→ **SET TASK**: Present everything from the line containing "ASEGURADORAS (208, 968)" down to the line containing "[Klikk for å scrolle", both included, as a numbered list. Skip blank lines and leave the pictures out.

→ **RECORDS FOR THE TASK**:
□ □ □ □
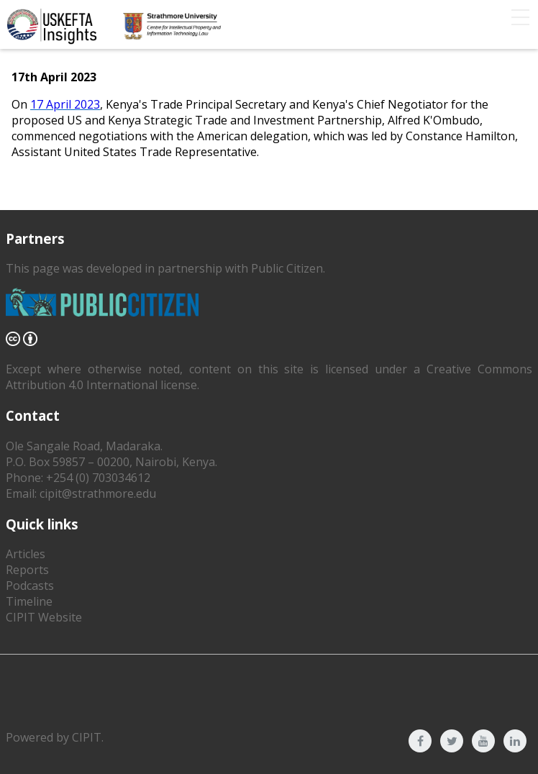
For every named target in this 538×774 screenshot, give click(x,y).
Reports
□ □ □ □
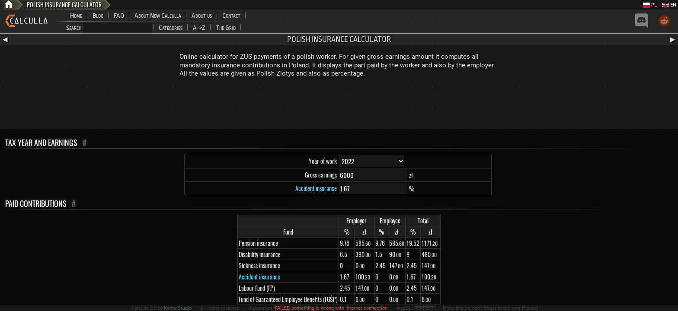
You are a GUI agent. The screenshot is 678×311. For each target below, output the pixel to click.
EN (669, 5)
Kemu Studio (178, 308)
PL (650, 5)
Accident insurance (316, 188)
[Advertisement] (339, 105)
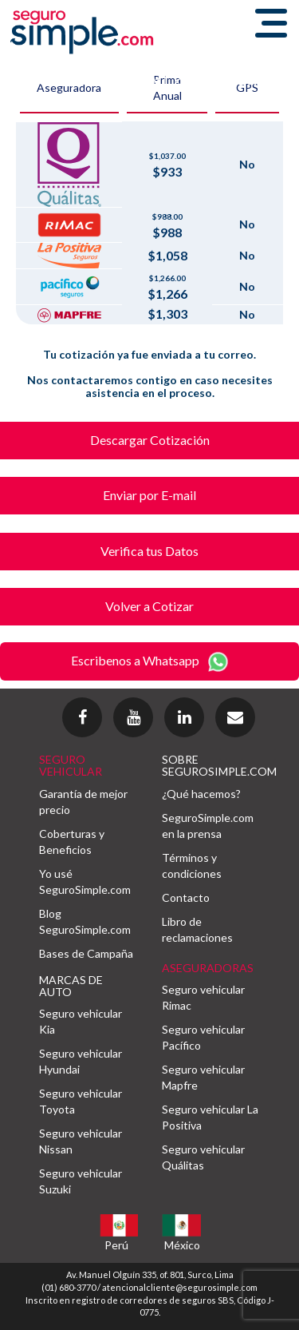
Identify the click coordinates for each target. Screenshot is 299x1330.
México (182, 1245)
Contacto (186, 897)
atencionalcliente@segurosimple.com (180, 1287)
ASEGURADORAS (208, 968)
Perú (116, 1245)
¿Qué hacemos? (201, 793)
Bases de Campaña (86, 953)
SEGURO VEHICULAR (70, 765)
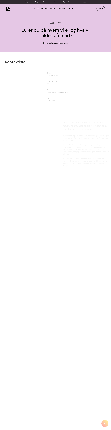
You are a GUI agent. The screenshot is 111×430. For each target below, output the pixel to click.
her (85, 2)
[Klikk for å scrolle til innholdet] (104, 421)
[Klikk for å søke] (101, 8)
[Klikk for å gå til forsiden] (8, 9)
□ □ □ □
→ **FULL RESPONSE**:
1. ASEGURADORAS (208, 968)
2. Perú (116, 1245)
3. ¿Qué hacemos? (201, 793)
4. Bases de Campaña (86, 953)
5. SEGURO VEHICULAR (70, 765)
6. You are a GUI agent. The screenshot is 111×430. For each target below, output the pixel to click.
7. her (85, 2)
8. [Klikk for å scrolle til innholdet] (104, 421)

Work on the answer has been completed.